BRICIOLE di PAROLA...nell'omelia
26° Domenica C – 25.09.2022
Luca 16,19-31
Con la parola buona del vangelo vi devo mettere a parte oggi di una brutta notizia: l’inferno c’è! E non è solo di là! Cosa sarà l’inferno? Ci chiediamo, perché c’è! Mamma mia se c’è! Come c’è il paradiso, “accanto ad Abramo”, come lo chiama la parabola narrata da Gesù, non certo inventata. La storia descritta è assai verosimile anche ai nostri giorni. Dobbiamo ammetterlo! Allora: cosa sarà l’inferno? Perché molte volte abbiamo l’impressione di cominciare a viverlo già a partire da questa vita. “L’inferno è non amare più”!. …l’inferno della solitudine, l’inferno dell’indifferenza e dell’estraneità, persino dentro la nostra stessa casa… lì, nei conflitti, nelle menzogne e nelle incomprensioni che si susseguono.

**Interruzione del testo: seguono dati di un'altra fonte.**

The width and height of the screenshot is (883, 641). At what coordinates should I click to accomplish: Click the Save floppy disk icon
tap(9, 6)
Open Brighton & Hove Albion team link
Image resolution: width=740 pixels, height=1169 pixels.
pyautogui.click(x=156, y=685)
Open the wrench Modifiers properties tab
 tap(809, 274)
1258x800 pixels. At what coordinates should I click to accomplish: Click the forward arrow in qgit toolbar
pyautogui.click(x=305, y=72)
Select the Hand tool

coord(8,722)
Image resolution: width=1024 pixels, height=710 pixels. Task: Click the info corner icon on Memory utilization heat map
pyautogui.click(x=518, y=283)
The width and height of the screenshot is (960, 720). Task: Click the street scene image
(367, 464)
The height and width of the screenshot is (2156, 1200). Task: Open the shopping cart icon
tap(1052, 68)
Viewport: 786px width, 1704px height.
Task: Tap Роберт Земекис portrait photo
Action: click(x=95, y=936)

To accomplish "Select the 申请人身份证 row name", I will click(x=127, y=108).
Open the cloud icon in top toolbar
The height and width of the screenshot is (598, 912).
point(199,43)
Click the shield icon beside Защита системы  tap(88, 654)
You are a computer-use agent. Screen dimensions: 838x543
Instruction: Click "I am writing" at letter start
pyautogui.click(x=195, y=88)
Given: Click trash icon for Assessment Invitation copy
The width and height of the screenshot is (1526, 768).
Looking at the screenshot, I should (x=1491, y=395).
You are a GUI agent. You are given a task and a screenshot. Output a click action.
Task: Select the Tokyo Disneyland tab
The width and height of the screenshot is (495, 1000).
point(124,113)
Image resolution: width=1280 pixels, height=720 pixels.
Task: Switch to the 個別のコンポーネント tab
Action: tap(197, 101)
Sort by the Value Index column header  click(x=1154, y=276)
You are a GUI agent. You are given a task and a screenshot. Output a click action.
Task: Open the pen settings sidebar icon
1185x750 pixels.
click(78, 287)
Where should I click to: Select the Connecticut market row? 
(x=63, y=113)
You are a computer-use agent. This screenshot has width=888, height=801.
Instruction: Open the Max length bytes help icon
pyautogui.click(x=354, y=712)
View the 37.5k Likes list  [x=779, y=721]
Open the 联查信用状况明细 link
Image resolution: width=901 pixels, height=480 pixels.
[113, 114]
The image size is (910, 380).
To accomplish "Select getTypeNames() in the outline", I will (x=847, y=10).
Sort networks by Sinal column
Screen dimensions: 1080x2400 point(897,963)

Il Vangelo ci fa vedere che molte volte l’inferno è quell’abisso che noi stessi cominciamo a scavare nella vita, prendendo sempre più le distanze dagli altri, fino a quando quell’abisso diventa incolmabile. L’inferno è quella durezza che rende impossibile la comunicazione, il dialogo, l’incontro, quando ci accorgiamo che non ci sono più parole che possono aiutarci a risalire dallo sprofondo in cui siamo precipitati.
Il ricco epulone, un mangione senza ritegno, e senza nome, quasi a nascondere la sua vergognosa voracità, ha scavato quella distanza pensando solo a se stesso. È talmente ripiegato sui suoi bisogni che non vede più l’altro. Tutto il suo tempo è dedicato a preoccuparsi di se stesso: “indossava vestiti di porpora e di lino finissimo, e ogni giorno si dava a lauti banchetti”.
Il vestito e il cibo esprimono i bisogni fondamentali dell’uomo, ma talvolta possono diventare idoli, ossessioni, quando non si riesce a vedere altro, o la preoccupazione per la propria immagine: …Con quello che sta succedendo: la guerra, la pandemia, la crisi ambientale e quella delle imprese, l’aumento generalizzato dei costi, il caro bollette…io prendo solo per me. E degli altri, neanche alla porta li vorrei. Ecco l’inferno!
Come nel brano ascoltato domenica scorsa, quello che riferiva dell’amministratore disonesto, così anche per il ricco, arriva il momento in cui è costretto a prendere consapevolezza della realtà. A un certo punto vede come stanno la cose, ma è troppo tardi. L’abisso di indifferenza che ha scavato ha reso irrecuperabile la relazione con gli altri, e quindi con Dio. E non si può più porre rimedio. Abramo, nella parabola, suggerisce di ascoltare la parola di Dio che ci scuote e indica la via: “Hanno Mosè e i Profeti; ascoltino loro”. Solo il confronto con la Parola ci permette di vedere quanto è profonda la fossa che abbiamo cominciato a scavare nella relazione con gli altri. Piano piano infatti il fratello diventa un estraneo…solo i “cani”, i pagani e i non credenti, si avvicinano al povero.
Prima che sia troppo tardi per risalire dall’inferno, allora, proviamo a togliere l’indifferenza e colmare la distanza, andando alla porta, facendo entrare nella nostra vita, sedere alla nostra mensa, chi è “povero”, e condividere con lui quello che siamo e abbiamo la possibilità di dare e di fare. Chiudiamo l’inferno, apriamo al paradiso!